▶ **Task to complete**: Return every record below exactly as given.

------

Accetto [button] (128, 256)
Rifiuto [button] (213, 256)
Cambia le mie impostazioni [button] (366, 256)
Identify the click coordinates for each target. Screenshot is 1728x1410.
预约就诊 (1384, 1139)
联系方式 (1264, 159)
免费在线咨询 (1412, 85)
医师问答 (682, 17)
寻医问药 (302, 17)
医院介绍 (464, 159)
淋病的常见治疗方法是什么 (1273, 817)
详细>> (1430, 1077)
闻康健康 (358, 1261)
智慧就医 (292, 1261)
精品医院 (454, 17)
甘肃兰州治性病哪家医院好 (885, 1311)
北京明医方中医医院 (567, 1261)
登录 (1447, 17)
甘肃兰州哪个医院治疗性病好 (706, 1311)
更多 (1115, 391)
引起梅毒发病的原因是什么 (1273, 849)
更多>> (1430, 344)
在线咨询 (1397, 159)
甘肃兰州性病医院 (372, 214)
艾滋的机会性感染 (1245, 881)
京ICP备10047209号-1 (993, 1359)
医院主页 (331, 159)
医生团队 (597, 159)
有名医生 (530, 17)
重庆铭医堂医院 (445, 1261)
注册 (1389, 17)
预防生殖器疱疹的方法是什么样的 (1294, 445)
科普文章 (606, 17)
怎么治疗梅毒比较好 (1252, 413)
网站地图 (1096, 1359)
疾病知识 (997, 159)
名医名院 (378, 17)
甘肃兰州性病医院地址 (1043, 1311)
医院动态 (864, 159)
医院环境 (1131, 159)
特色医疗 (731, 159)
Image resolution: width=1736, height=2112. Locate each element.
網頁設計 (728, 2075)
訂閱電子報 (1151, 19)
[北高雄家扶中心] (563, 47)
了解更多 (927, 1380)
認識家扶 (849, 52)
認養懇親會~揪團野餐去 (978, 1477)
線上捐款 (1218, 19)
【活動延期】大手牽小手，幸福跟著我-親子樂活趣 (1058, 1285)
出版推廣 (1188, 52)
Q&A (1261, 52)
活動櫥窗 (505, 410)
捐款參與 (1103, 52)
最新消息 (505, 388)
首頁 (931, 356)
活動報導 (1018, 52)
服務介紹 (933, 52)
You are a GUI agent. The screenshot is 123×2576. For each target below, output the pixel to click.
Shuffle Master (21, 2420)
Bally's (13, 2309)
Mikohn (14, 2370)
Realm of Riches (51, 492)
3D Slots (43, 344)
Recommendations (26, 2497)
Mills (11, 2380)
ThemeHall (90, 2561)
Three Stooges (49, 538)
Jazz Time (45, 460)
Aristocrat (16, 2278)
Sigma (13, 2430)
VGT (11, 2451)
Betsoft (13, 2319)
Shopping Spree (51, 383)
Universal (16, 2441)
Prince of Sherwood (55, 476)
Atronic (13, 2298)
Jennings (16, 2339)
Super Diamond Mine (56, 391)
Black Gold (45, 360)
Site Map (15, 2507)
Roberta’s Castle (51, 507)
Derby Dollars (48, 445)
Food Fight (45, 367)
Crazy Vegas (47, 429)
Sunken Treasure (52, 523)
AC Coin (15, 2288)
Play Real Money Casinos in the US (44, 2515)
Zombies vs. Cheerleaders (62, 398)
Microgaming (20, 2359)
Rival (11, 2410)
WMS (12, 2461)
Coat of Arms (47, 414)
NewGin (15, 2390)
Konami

------

▶ **Task result**:
Accetto [button] (128, 256)
Rifiuto [button] (213, 256)
Cambia le mie impostazioni [button] (366, 256)
Identify the click coordinates for each target. Screenshot is 1728x1410.
预约就诊 (1384, 1139)
联系方式 (1264, 159)
免费在线咨询 (1412, 85)
医师问答 (682, 17)
寻医问药 (302, 17)
医院介绍 (464, 159)
淋病的常见治疗方法是什么 (1273, 817)
详细>> (1430, 1077)
闻康健康 (358, 1261)
智慧就医 (292, 1261)
精品医院 (454, 17)
甘肃兰州治性病哪家医院好 (885, 1311)
北京明医方中医医院 (567, 1261)
登录 (1447, 17)
甘肃兰州哪个医院治疗性病好 (706, 1311)
更多 (1115, 391)
引起梅毒发病的原因是什么 (1273, 849)
更多>> (1430, 344)
在线咨询 (1397, 159)
甘肃兰州性病医院 (372, 214)
艾滋的机会性感染 (1245, 881)
京ICP备10047209号-1 (993, 1359)
医院主页 (331, 159)
医生团队 (597, 159)
有名医生 (530, 17)
重庆铭医堂医院 (445, 1261)
注册 (1389, 17)
预防生殖器疱疹的方法是什么样的 (1294, 445)
科普文章 (606, 17)
怎么治疗梅毒比较好 (1252, 413)
网站地图 (1096, 1359)
疾病知识 (997, 159)
名医名院 (378, 17)
甘肃兰州性病医院地址 (1043, 1311)
医院动态 (864, 159)
医院环境 (1131, 159)
特色医疗 (731, 159)
Image resolution: width=1736, height=2112. Locate each element.
網頁設計 (728, 2075)
訂閱電子報 (1151, 19)
[北高雄家扶中心] (563, 47)
了解更多 (927, 1380)
認識家扶 (849, 52)
認養懇親會~揪團野餐去 (978, 1477)
線上捐款 (1218, 19)
【活動延期】大手牽小手，幸福跟著我-親子樂活趣 (1058, 1285)
出版推廣 (1188, 52)
Q&A (1261, 52)
活動櫥窗 (505, 410)
捐款參與 (1103, 52)
最新消息 (505, 388)
首頁 (931, 356)
活動報導 (1018, 52)
服務介紹 (933, 52)
You are a GUI agent. The screenshot is 123×2576. For each target below, output the pixel to click.
Shuffle Master (21, 2420)
Bally's (13, 2309)
Mikohn (14, 2370)
Realm of Riches (51, 492)
3D Slots (43, 344)
Recommendations (26, 2497)
Mills (11, 2380)
ThemeHall (90, 2561)
Three Stooges (49, 538)
Jazz Time (45, 460)
Aristocrat (16, 2278)
Sigma (13, 2430)
VGT (11, 2451)
Betsoft (13, 2319)
Shopping Spree (51, 383)
Universal (16, 2441)
Prince of Sherwood (55, 476)
Atronic (13, 2298)
Jennings (16, 2339)
Super Diamond Mine (56, 391)
Black Gold (45, 360)
Site Map (15, 2507)
Roberta’s Castle (51, 507)
Derby Dollars (48, 445)
Food Fight (45, 367)
Crazy Vegas (47, 429)
Sunken Treasure (52, 523)
AC Coin (15, 2288)
Play Real Money Casinos in the US (44, 2515)
Zombies vs. Cheerleaders (62, 398)
Microgaming (20, 2359)
Rival (11, 2410)
WMS (12, 2461)
Coat of Arms (47, 414)
NewGin (15, 2390)
Konami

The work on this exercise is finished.